> _EXERCISE 1_
In the post on Perl command-line arguments, what file name does the test script have?
> _EXERCISE 2_
In the post on Perl command-line arguments, update the stretch from "Consider the following" through "to the script.", replacing "argnum" with "index".

> _TEXT EXCERPT_
This has been driving me nuts for hours now.
Consider the following test script in perl: (hello.pl)
#!/usr/bin/perl
print "----------------------------------\n";
$numArgs = $#ARGV + 1;
print "thanks, you gave me $numArgs command-line arguments:\n";
foreach $argnum (0 .. $#ARGV) {
print "$ARGV[$argnum]\n";
}
Ok, it simply prints out the command line arguments given to the script.
For instance:
$ ./hello.pl apple pie
----------------------------------
thanks, you gave me 2 command-line arguments:
apple
pie
I can give the script a single argument with a space by surrounding the words with double quotes:
$ ./hello.pl "apple pie"
----------------------------------
thanks, you gave me 1 command-line arguments:
apple pie
Now I want to use this script in a shell script. I've set up the shell script like this:
#!/bin/bash
PARAM="apple pie"
COMMAND="./hello.pl \"$PARAM\""
echo "(command is $COMMAND)"
$COMMAND
I am calling the hello.pl with the same params and escaped quotes. This script returns:
$ ./test.sh
(command is ./hello.pl "apple pie")

> _DATA PROVIDED_

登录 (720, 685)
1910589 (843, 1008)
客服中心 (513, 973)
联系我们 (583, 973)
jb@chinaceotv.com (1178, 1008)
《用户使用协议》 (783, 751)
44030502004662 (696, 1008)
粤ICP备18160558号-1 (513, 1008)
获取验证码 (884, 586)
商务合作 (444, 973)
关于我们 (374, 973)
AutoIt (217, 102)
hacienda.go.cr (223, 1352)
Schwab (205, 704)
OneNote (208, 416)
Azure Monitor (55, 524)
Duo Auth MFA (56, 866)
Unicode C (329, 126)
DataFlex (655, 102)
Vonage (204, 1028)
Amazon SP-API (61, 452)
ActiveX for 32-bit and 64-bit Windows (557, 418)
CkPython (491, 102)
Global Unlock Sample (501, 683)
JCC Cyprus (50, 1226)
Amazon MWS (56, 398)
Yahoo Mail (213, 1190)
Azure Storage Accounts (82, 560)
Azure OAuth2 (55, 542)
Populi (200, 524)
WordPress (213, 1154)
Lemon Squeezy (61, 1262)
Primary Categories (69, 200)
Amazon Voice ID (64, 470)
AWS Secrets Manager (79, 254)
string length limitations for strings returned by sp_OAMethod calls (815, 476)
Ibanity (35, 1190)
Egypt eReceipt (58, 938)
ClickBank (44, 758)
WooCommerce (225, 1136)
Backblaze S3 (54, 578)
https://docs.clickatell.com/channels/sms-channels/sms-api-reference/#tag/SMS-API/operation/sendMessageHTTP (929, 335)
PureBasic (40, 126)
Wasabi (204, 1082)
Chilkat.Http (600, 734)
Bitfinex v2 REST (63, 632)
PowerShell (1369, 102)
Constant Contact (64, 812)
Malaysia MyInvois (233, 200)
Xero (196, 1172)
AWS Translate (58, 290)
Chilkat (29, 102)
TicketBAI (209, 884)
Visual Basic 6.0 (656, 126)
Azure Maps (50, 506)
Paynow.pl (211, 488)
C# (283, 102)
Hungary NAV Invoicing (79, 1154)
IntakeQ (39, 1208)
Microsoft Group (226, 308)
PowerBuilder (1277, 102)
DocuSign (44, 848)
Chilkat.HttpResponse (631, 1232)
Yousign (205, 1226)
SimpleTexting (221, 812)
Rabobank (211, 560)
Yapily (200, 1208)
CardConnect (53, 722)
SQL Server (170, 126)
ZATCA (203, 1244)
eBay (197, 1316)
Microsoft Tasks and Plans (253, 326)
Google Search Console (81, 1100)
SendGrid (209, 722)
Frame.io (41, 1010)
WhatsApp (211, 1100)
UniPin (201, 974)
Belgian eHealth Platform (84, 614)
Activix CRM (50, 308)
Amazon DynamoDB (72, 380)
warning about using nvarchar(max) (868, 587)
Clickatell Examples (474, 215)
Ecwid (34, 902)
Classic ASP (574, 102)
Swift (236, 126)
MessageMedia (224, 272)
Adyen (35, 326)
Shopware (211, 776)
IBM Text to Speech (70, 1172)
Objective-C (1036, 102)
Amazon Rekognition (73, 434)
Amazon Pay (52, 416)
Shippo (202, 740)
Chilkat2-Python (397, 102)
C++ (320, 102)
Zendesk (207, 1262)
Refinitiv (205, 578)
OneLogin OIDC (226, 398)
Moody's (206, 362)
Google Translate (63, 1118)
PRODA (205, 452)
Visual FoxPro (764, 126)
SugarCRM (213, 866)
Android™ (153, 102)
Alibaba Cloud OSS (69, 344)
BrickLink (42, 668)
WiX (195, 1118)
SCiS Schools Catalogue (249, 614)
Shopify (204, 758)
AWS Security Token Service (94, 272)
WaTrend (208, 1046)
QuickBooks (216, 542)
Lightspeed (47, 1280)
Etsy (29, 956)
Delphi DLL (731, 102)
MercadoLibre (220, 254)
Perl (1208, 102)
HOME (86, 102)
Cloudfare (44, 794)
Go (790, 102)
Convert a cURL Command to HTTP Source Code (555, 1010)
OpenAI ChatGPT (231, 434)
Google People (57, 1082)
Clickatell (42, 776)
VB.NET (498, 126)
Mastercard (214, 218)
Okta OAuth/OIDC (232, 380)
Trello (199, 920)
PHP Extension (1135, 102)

> _EXPECTED OUTPUT 1_
hello.pl

> _EXPECTED OUTPUT 2_
Consider the following test script in perl: (hello.pl)
#!/usr/bin/perl
print "----------------------------------\n";
$numArgs = $#ARGV + 1;
print "thanks, you gave me $numArgs command-line arguments:\n";
foreach $index (0 .. $#ARGV) {
print "$ARGV[$index]\n";
}
Ok, it simply prints out the command line arguments given to the script.